Fig. 2.

Suppression of Tie1 expression differentially affects binding of Ang1 and Ang2 to Tie2 in endothelial cells. (A) Endothelial cells were transfected with siRNA directed against Tie1 or control randomised siRNA (Sc) and cultured for 24 h before addition of control vehicle (C) or 200 ng/ml Ang2 (A2) for 30 min as indicated followed by cross-linking with the cell-impermeable cross-linker DTSSP. 20 mM Tris was added to quench cross-linking before washing and cell lysis. Ang2 was immunoprecipitated and immunoprecipitates or whole cell lysates (Wcl) were resolved by SDS/PAGE. Tie2 bound to Ang2 and Tie1 and Tie2 in whole cell lysates were detected by immunoblotting as indicated. (B) Endothelial cells were transfected with siRNA directed against Tie1 or control randomised siRNA (Sc) and cultured for 24 h before addition of 200 ng/ml Ang1 (A1) or Ang2 (A2) for 30 min as indicated. Cross-linking, quenching and immunoprecipitation were performed as above and Tie2 bound to Ang1 and Ang2 and Tie1 and Tie2 in whole cell lysates were detected by immunoblotting as indicated.
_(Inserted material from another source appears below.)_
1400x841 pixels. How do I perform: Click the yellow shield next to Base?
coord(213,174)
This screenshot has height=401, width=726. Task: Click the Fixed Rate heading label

The effect of suppression of Tie1 expression by siRNA on Ang1 and Ang2 binding to Tie2 on cells was determined in three independent experiments by immunoblotting and densitometric quantification of blots. Data are presented as means and SEM. ⁎ indicates Ang1 binding to Tie2 was significantly increased by loss of Tie1 (p < 0.05, Student's t test).